- **EXERCISE DETAILS**
Copy the data below, swapping each "coordinate pair" for "point" and keeping everything else the same.

· · ·

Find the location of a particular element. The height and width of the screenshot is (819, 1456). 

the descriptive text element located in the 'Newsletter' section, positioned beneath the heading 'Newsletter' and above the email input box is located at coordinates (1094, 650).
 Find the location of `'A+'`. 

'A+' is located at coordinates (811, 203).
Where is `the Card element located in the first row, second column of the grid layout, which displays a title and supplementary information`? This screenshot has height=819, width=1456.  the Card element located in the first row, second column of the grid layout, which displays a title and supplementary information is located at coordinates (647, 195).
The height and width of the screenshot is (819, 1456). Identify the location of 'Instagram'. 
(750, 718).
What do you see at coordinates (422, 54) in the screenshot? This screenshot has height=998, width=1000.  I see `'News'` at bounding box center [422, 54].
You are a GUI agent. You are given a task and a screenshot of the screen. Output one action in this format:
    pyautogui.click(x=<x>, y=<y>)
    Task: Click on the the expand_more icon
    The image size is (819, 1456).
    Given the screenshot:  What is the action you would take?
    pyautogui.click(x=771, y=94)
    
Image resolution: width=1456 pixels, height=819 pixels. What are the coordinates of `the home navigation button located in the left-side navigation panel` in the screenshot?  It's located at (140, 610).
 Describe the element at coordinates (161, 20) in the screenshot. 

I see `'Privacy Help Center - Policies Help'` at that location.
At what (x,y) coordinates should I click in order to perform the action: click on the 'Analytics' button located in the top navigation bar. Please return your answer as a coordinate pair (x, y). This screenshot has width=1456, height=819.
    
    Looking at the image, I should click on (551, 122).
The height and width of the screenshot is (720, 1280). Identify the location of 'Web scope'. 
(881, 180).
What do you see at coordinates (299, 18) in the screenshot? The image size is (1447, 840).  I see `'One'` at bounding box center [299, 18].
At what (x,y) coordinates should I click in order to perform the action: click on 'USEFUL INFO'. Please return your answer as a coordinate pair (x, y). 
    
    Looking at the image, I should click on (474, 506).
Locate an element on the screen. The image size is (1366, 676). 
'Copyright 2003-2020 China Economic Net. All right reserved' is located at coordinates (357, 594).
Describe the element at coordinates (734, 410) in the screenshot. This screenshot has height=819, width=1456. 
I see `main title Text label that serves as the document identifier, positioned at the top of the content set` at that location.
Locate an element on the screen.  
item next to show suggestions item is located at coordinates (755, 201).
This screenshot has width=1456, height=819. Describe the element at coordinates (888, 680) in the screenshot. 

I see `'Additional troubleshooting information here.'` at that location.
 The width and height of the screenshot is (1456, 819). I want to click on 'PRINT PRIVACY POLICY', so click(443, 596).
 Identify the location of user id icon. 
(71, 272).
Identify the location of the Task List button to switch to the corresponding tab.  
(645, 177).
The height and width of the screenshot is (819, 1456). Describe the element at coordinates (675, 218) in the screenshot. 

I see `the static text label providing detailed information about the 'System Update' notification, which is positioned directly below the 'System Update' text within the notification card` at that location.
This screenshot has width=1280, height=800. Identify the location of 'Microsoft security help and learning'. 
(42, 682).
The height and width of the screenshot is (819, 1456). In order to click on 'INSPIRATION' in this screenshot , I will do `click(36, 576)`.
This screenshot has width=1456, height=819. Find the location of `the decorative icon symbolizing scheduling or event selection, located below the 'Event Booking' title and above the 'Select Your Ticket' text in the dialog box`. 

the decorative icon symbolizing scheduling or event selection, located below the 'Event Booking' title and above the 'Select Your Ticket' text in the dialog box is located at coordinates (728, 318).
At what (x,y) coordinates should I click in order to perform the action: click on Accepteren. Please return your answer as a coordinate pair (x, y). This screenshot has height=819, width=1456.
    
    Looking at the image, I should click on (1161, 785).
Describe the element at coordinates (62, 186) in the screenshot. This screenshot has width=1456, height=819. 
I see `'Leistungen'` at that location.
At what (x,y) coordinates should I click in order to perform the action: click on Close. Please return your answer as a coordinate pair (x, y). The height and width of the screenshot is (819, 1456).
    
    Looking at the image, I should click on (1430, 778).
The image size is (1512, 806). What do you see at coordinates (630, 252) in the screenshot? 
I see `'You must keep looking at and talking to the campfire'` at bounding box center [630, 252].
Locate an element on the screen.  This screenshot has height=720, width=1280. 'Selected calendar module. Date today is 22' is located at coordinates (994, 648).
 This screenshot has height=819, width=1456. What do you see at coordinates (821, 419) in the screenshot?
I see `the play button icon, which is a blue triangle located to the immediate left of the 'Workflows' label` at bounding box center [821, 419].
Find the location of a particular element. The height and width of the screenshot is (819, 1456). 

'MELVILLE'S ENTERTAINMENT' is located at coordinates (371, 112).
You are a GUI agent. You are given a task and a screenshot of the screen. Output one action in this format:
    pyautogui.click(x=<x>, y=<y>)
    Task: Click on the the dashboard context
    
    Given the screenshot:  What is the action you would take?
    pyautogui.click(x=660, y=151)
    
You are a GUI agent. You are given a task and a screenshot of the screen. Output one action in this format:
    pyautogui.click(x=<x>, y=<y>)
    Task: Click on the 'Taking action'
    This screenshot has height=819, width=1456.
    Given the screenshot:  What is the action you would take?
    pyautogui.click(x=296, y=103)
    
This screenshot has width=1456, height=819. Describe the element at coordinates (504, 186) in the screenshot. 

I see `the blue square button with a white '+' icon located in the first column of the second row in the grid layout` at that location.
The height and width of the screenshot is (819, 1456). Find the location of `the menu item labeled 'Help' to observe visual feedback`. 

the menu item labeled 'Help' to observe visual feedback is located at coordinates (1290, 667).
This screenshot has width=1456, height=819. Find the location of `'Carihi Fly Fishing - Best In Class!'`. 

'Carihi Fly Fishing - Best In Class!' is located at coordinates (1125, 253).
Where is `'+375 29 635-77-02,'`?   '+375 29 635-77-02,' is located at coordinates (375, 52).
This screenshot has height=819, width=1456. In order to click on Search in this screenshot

· · ·

- **ANSWER TO THIS TASK**
Find the location of a particular element. The height and width of the screenshot is (819, 1456). 

the descriptive text element located in the 'Newsletter' section, positioned beneath the heading 'Newsletter' and above the email input box is located at coordinates (1094, 650).
 Find the location of `'A+'`. 

'A+' is located at coordinates (811, 203).
Where is `the Card element located in the first row, second column of the grid layout, which displays a title and supplementary information`? This screenshot has height=819, width=1456.  the Card element located in the first row, second column of the grid layout, which displays a title and supplementary information is located at coordinates (647, 195).
The height and width of the screenshot is (819, 1456). Identify the location of 'Instagram'. 
(750, 718).
What do you see at coordinates (422, 54) in the screenshot? This screenshot has height=998, width=1000.  I see `'News'` at bounding box center [422, 54].
You are a GUI agent. You are given a task and a screenshot of the screen. Output one action in this format:
    pyautogui.click(x=<x>, y=<y>)
    Task: Click on the the expand_more icon
    The image size is (819, 1456).
    Given the screenshot:  What is the action you would take?
    pyautogui.click(x=771, y=94)
    
Image resolution: width=1456 pixels, height=819 pixels. What are the coordinates of `the home navigation button located in the left-side navigation panel` in the screenshot?  It's located at (140, 610).
 Describe the element at coordinates (161, 20) in the screenshot. 

I see `'Privacy Help Center - Policies Help'` at that location.
At what (x,y) coordinates should I click in order to perform the action: click on the 'Analytics' button located in the top navigation bar. Please return your answer as a point (x, y). This screenshot has width=1456, height=819.
    
    Looking at the image, I should click on (551, 122).
The height and width of the screenshot is (720, 1280). Identify the location of 'Web scope'. 
(881, 180).
What do you see at coordinates (299, 18) in the screenshot? The image size is (1447, 840).  I see `'One'` at bounding box center [299, 18].
At what (x,y) coordinates should I click in order to perform the action: click on 'USEFUL INFO'. Please return your answer as a point (x, y). 
    
    Looking at the image, I should click on (474, 506).
Locate an element on the screen. The image size is (1366, 676). 
'Copyright 2003-2020 China Economic Net. All right reserved' is located at coordinates (357, 594).
Describe the element at coordinates (734, 410) in the screenshot. This screenshot has height=819, width=1456. 
I see `main title Text label that serves as the document identifier, positioned at the top of the content set` at that location.
Locate an element on the screen.  
item next to show suggestions item is located at coordinates (755, 201).
This screenshot has width=1456, height=819. Describe the element at coordinates (888, 680) in the screenshot. 

I see `'Additional troubleshooting information here.'` at that location.
 The width and height of the screenshot is (1456, 819). I want to click on 'PRINT PRIVACY POLICY', so click(443, 596).
 Identify the location of user id icon. 
(71, 272).
Identify the location of the Task List button to switch to the corresponding tab.  
(645, 177).
The height and width of the screenshot is (819, 1456). Describe the element at coordinates (675, 218) in the screenshot. 

I see `the static text label providing detailed information about the 'System Update' notification, which is positioned directly below the 'System Update' text within the notification card` at that location.
This screenshot has width=1280, height=800. Identify the location of 'Microsoft security help and learning'. 
(42, 682).
The height and width of the screenshot is (819, 1456). In order to click on 'INSPIRATION' in this screenshot , I will do `click(36, 576)`.
This screenshot has width=1456, height=819. Find the location of `the decorative icon symbolizing scheduling or event selection, located below the 'Event Booking' title and above the 'Select Your Ticket' text in the dialog box`. 

the decorative icon symbolizing scheduling or event selection, located below the 'Event Booking' title and above the 'Select Your Ticket' text in the dialog box is located at coordinates (728, 318).
At what (x,y) coordinates should I click in order to perform the action: click on Accepteren. Please return your answer as a point (x, y). This screenshot has height=819, width=1456.
    
    Looking at the image, I should click on (1161, 785).
Describe the element at coordinates (62, 186) in the screenshot. This screenshot has width=1456, height=819. 
I see `'Leistungen'` at that location.
At what (x,y) coordinates should I click in order to perform the action: click on Close. Please return your answer as a point (x, y). The height and width of the screenshot is (819, 1456).
    
    Looking at the image, I should click on (1430, 778).
The image size is (1512, 806). What do you see at coordinates (630, 252) in the screenshot? 
I see `'You must keep looking at and talking to the campfire'` at bounding box center [630, 252].
Locate an element on the screen.  This screenshot has height=720, width=1280. 'Selected calendar module. Date today is 22' is located at coordinates (994, 648).
 This screenshot has height=819, width=1456. What do you see at coordinates (821, 419) in the screenshot?
I see `the play button icon, which is a blue triangle located to the immediate left of the 'Workflows' label` at bounding box center [821, 419].
Find the location of a particular element. The height and width of the screenshot is (819, 1456). 

'MELVILLE'S ENTERTAINMENT' is located at coordinates (371, 112).
You are a GUI agent. You are given a task and a screenshot of the screen. Output one action in this format:
    pyautogui.click(x=<x>, y=<y>)
    Task: Click on the the dashboard context
    
    Given the screenshot:  What is the action you would take?
    pyautogui.click(x=660, y=151)
    
You are a GUI agent. You are given a task and a screenshot of the screen. Output one action in this format:
    pyautogui.click(x=<x>, y=<y>)
    Task: Click on the 'Taking action'
    This screenshot has height=819, width=1456.
    Given the screenshot:  What is the action you would take?
    pyautogui.click(x=296, y=103)
    
This screenshot has width=1456, height=819. Describe the element at coordinates (504, 186) in the screenshot. 

I see `the blue square button with a white '+' icon located in the first column of the second row in the grid layout` at that location.
The height and width of the screenshot is (819, 1456). Find the location of `the menu item labeled 'Help' to observe visual feedback`. 

the menu item labeled 'Help' to observe visual feedback is located at coordinates (1290, 667).
This screenshot has width=1456, height=819. Find the location of `'Carihi Fly Fishing - Best In Class!'`. 

'Carihi Fly Fishing - Best In Class!' is located at coordinates (1125, 253).
Where is `'+375 29 635-77-02,'`?   '+375 29 635-77-02,' is located at coordinates (375, 52).
This screenshot has height=819, width=1456. In order to click on Search in this screenshot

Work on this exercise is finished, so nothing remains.